──────── Material to process ────────
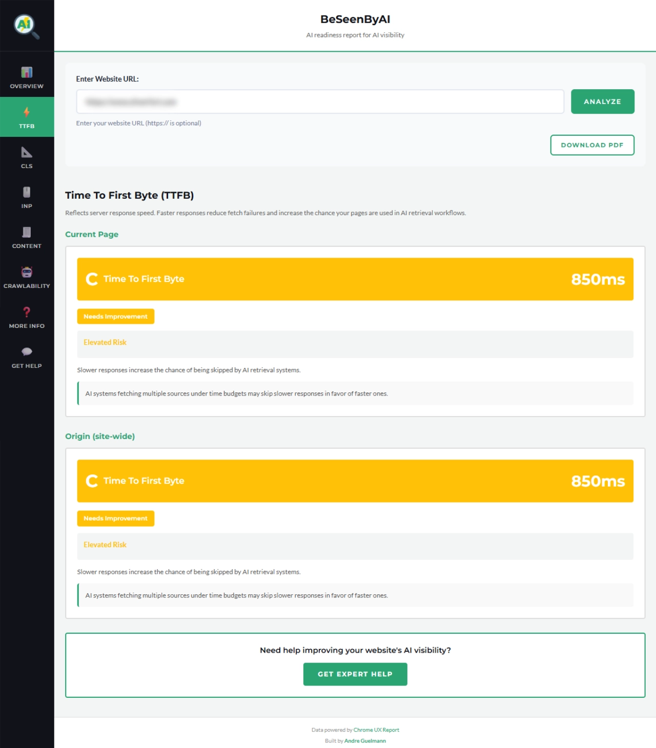Select the Overview sidebar icon
This screenshot has width=656, height=748.
(26, 72)
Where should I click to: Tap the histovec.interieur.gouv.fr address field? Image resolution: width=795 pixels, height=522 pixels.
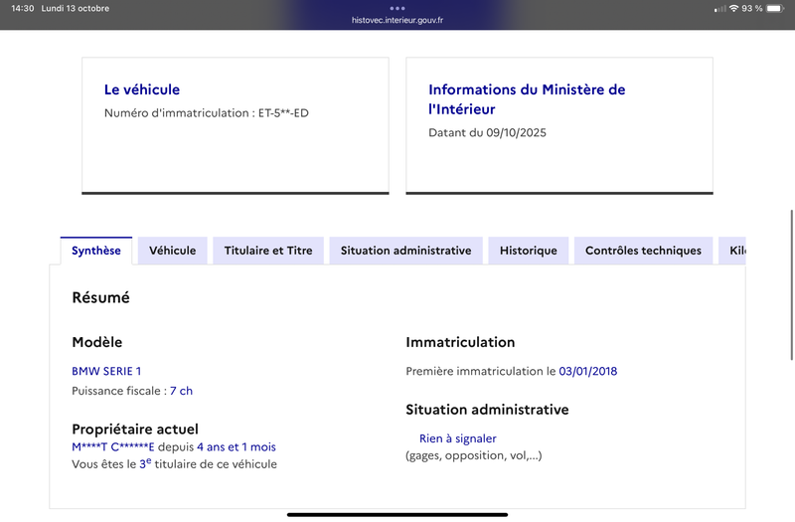(x=398, y=20)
────────
### Task requirements:
Set out, exactly as given, the line that contains "Where should I" along with each line after it through the end of the records above; omit the pictures.

### Answer area:
Where should I click to: Tap the histovec.interieur.gouv.fr address field? Image resolution: width=795 pixels, height=522 pixels.
(x=398, y=20)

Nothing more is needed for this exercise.